Hamas: Most protesters slain in Gaza were its members
JERUSALEM — Most of the protesters killed this week by Israeli gunfire along the Gazan border were members of Hamas, the militant group said Wednesday, an assertion that deepens the starkly different narratives on both sides over the deaths.
Israel, which has faced blistering international criticism over its response, pointed to the remarks to support its claims that Hamas has used the weekly border protests as cover to stage attacks.
But human rights groups say the identity of slain protesters, including a possible affiliation to a militant group, is irrelevant if they were unarmed and did not pose an immediate threat to the lives of soldiers.
In an interview with Baladna TV, a private Palestinian news outlet that broadcasts via Facebook, senior Hamas official Salah Bardawil said 50 out of the nearly 60 protesters killed Monday were Hamas members, with the others being “from the people.”
Bardawil did not elaborate on the nature of their membership in the group and his claim could not be independently verified.
It was unclear if the protesters he was referring to were militants or civilian supporters of the Islamic group, which rules Gaza and opposes Israel’s existence.
The affiliation may matter little to those who have deemed Israel’s response to the protests to be heavy-handed. For Israel, it became evidence.
“It was clear to Israel and now it is clear to the whole world that there was no popular protest. This was an organized mob of terrorists organized by Hamas,” said Israeli Foreign Ministry spokesman Emmanuel Nahshon.
In response to the uproar over his remarks, Bardawil later said in a statement that Israel was “legitimizing the killing of Palestinians just because they are Palestinians or just because they are Hamas, even if they were unarmed and defending their dignity and rights.”
Israel on Wednesday welcomed another embassy in Jerusalem just two days after the landmark move by the United States.
The ribbon cutting by Guatemalan President Jimmy Morales marked the first nation to join the United States in making the move to Jerusalem and formally recognizing the contested city as Israel’s capital.

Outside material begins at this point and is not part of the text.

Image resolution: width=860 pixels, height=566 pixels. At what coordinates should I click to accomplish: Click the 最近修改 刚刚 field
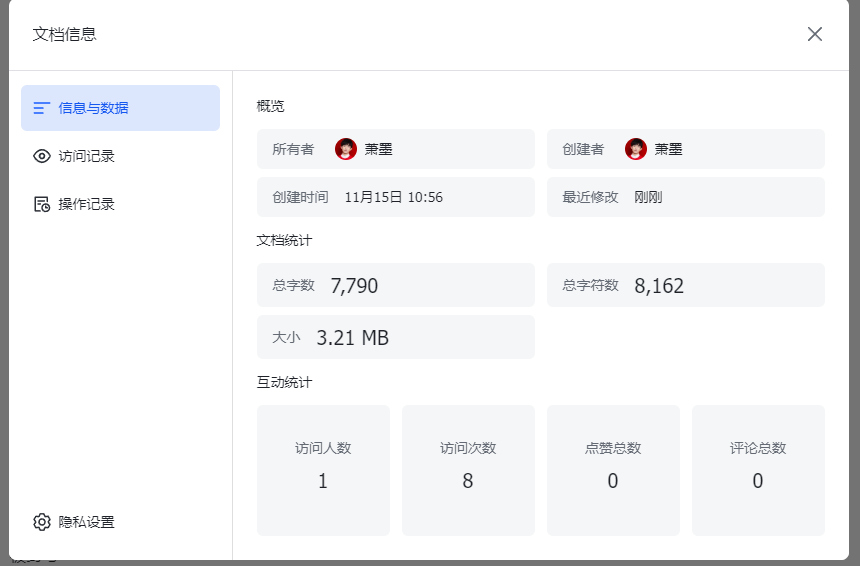point(685,197)
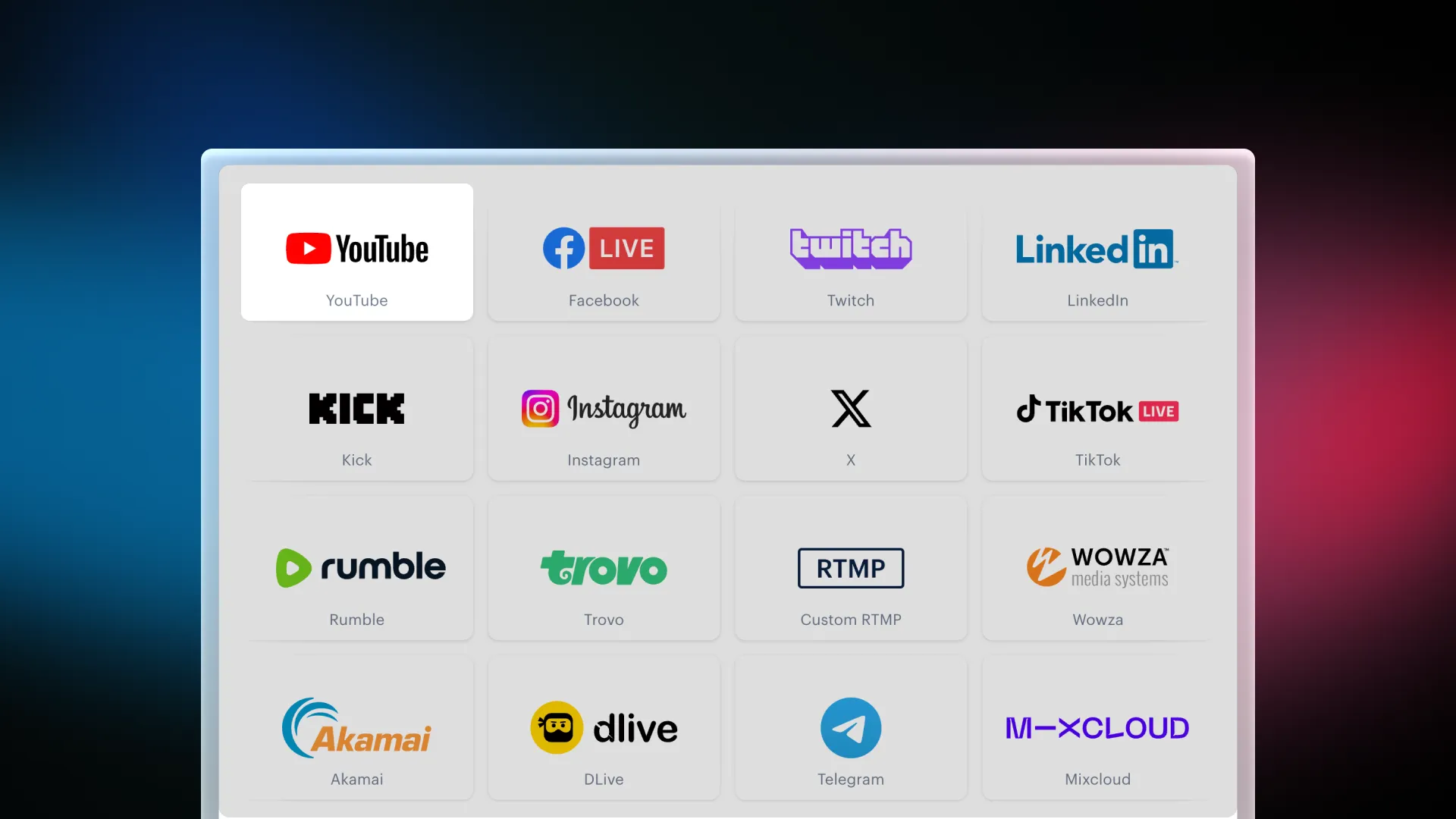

Similar to the U.S. Embassy inauguration, the Guatemalan event brought Prime Minister Benjamin Netanyahu and prominent international supporters of Israel, including GOP megadonor Sheldon Adelson and a smattering of evangelical leaders.
The Guatemalan affair was more lowkey by comparison; its new office was barely big enough to hold all the guests.
Information from The Washington Post was included in this report.